The albino Rattus norvegicus used in laboratories (photo above by Sarah Fleming) goes back to the Wistar Institute in Philadelphia. Physiologist Henry H. Donaldson took four pairs of albino rat with him when he joined the Institute in 1906, and work there by Donaldson, Helen Dean King, and others resulted in the development of a standardised “Wistar rat.”

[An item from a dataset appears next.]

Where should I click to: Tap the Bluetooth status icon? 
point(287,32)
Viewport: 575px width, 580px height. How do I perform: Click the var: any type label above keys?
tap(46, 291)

In his 480-page tome The Rat: Data and reference tables for the albino rat (Mus norvegius albinus) and the Norway rat (Mus norvegius) of 1915 (revised in 1924), Donaldson notes: “In enumerating the qualifications of the rat as a laboratory animal, and in pointing out some of its similarities to man, it is not intended to convey the notion that the rat is a bewitched prince or that man is an overgrown rat, but merely to emphasize the accepted view that the similarities between mammals having the same food habits tend to be close, and that in some instances at least, by the use of equivalent ages, the results obtained with one form can be very precisely transferred to the other.”
What Donaldson means by the latter point is: “If the life span of three years in the rat is taken as equivalent to 90 years in man, it is found that the growth changes in the nervous system occur within the same fraction of the life span (i.e., at the equivalent ages) in the two forms.”
Since Rattus norvegicus has adapted to live with people (e.g. in tunnels under our cities), it makes for a perfect laboratory animal. Running rats through mazes of varying kinds has become an established way of studying learning, as in this video from the San Diego News Network:
Drosophila melanogaster, the vinegar fly or “fruit fly” (photo above by André Karwath), has been enormously important as a model organism in genetics and neuroscience, partly because it is so easy to raise in the laboratory (photo below by “Masur”).
Drosophila genes such as fruitless, rutabaga, and white have been enormously important within biology, and flybase.org provides a modern repository of information on such genes. The Hox genes, first found in Drosophila (see below), form part of the complex machinery of embryonic development, which allows protein synthesis to be controlled in both time and space.
Jonathan Weiner’s 1999 book Time, Love, Memory is one of a number of books which explain how valuable this little insect has been.
Arabidopsis thaliana, the thale cress (photo above by Peggy Greb, picture below by Johann Georg Sturm and Jacob Sturm, 1796) is a small flowering plant in the family Brassicaceae – the mustard/cabbage family.
During much of the 20th century, A. thaliana was the target of extensive research, facilitated by the small size of the plant (and of its genome), its short life cycle, and its suitability for light microscopy. Sequencing of the genome was completed in the year 2000, and the genome is available at arabidopsis.org. The open-access peer-reviewed The Arabidopsis Book also collates information on the plant, which is in many ways the botanical equivalent of Caenorhabditis elegans. It has taught the world a great deal.
The Google Ngram below shows the explosion in Arabidopsis-related literature since about 1990, outstripping even work on C. elegans:
Caenorhabditis elegans (photo above by Bob Goldstein, diagram below by “KDS444”) is a transparent nematode worm, about 1 mm in length. It lives naturally in the soil, where it eats bacteria, but it is also quite happy to make its home in a Petri dish. A 1963 suggestion by Sydney Brenner led to C. elegans becoming the focal point of a vast collaborative effort to understand the worm in detail. Brenner shared the 2002 Nobel Prize in Physiology or Medicine for this work.
The cellular development of C. elegans has been mapped in detail, and its genome had been largely mapped by 1998. The diagram below shows the neural network of the worm, drawn using R, based on data from here (from this paper via this one). In this diagram, colour shows the centrality of neurons in the network. Other information on C. elegans is available at wormbase.org.
Because of the effort that has gone into understanding this humble worm as whole, rather than as just parts, a great deal has been learned about biology in general. Brenner was on to a good thing!